If work isn't finished, you might need to create a second invoice later for extras. Unless you're doing progress billing, wait until it's all done.

For Standalone Invoices:

Create when:

  • You need to bill for something not connected to a job
  • One-off fees or charges
  • Admin charges
  • Quick billing situation

Multiple Invoices for One Job

Progress Billing Example:

Job #1050 - Big ducted install

Invoice 1050 (Day 3 of 5):

  • Materials used so far: $8,000
  • Labor (3 days): $3,000
  • Customer pays: $11,000

Invoice 1050-2 (Job complete):

  • Remaining materials: $4,000
  • Labor (2 days): $2,000
  • Less deposit: -$2,000 (from quote)
  • Customer pays: $4,000

Total paid: $15,000

Why do this?

  • Big jobs need cash flow
  • Customer prefers smaller payments
  • Materials cost a lot upfront

Most jobs = one invoice. Multiple invoices are for bigger/longer jobs.

Common Questions

Can I edit an invoice after sending it? No - once sent, line items are locked. You CAN record payments, add notes, or void it. But you can't change items or amounts. If you need to change something, void it and create a new one.
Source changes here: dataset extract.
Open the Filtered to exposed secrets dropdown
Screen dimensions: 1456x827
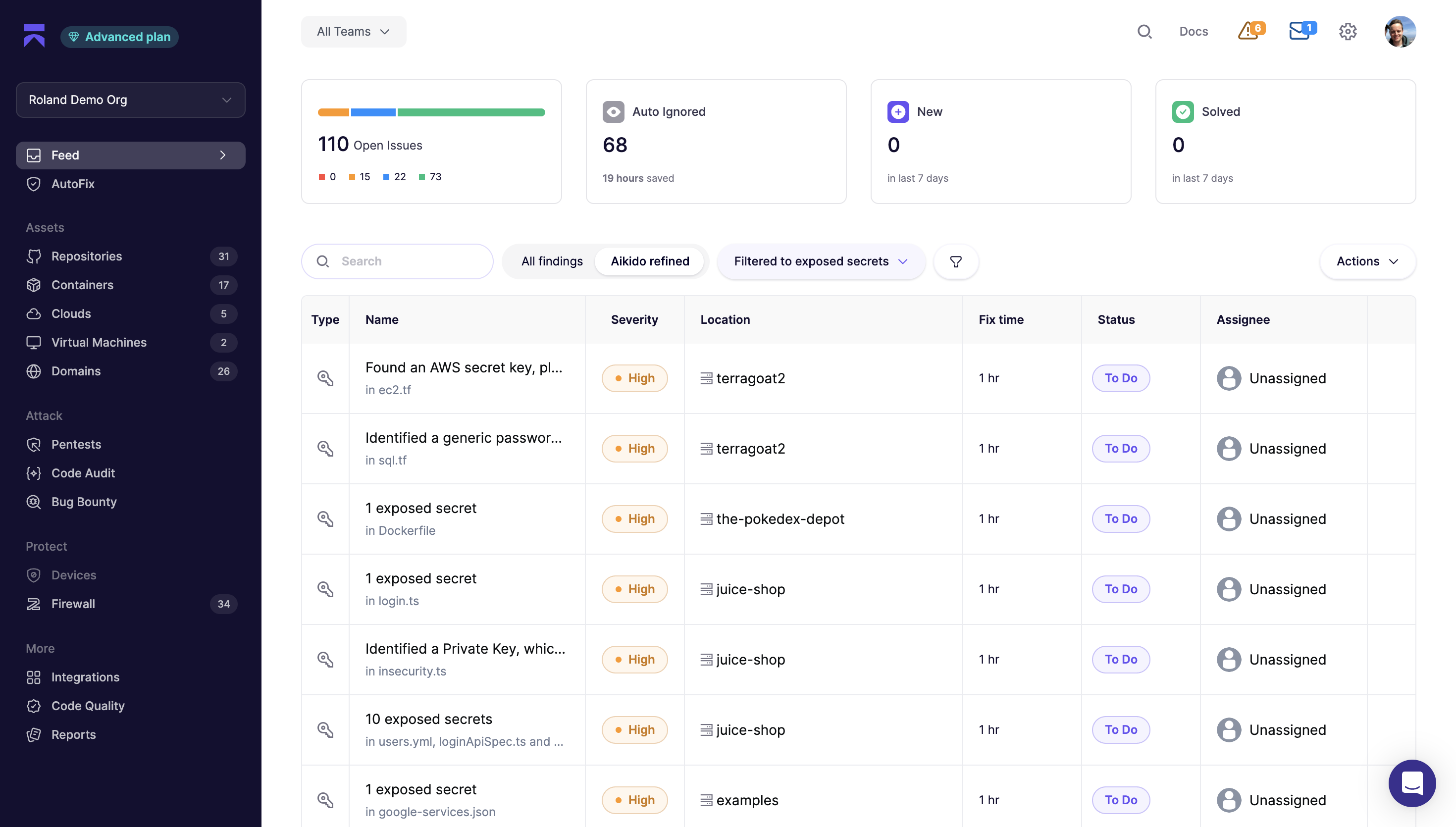pyautogui.click(x=821, y=261)
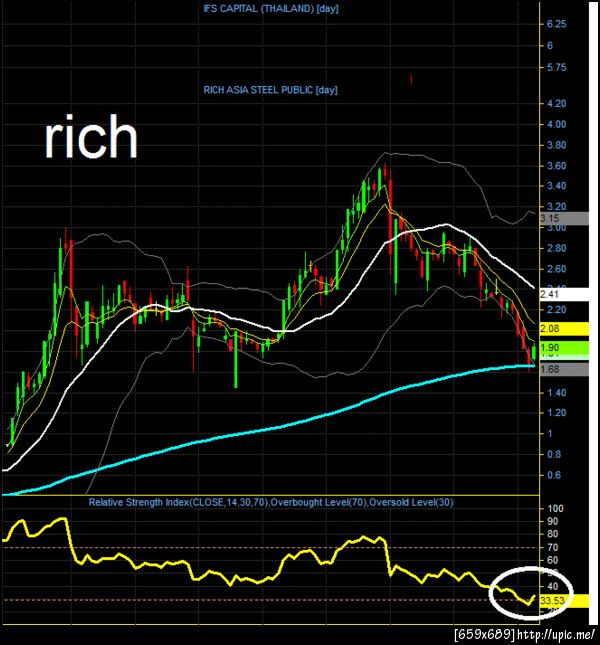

What if I forget to select the quote when creating? Create a new invoice and select the quote this time. Delete or void the first one. The deposit deduction only works if you select the quotes.

Can I invoice before work is done? Technically yes, but don't. The deposit (from quote acceptance) is your up-front payment. Invoice when work is complete.

Why isn't my deposit deducting? Make sure you selected the quotes when creating the invoice, check the deposit payment went through (status = succeeded), and confirm you're creating a JOB invoice (standalone invoices don't deduct deposits).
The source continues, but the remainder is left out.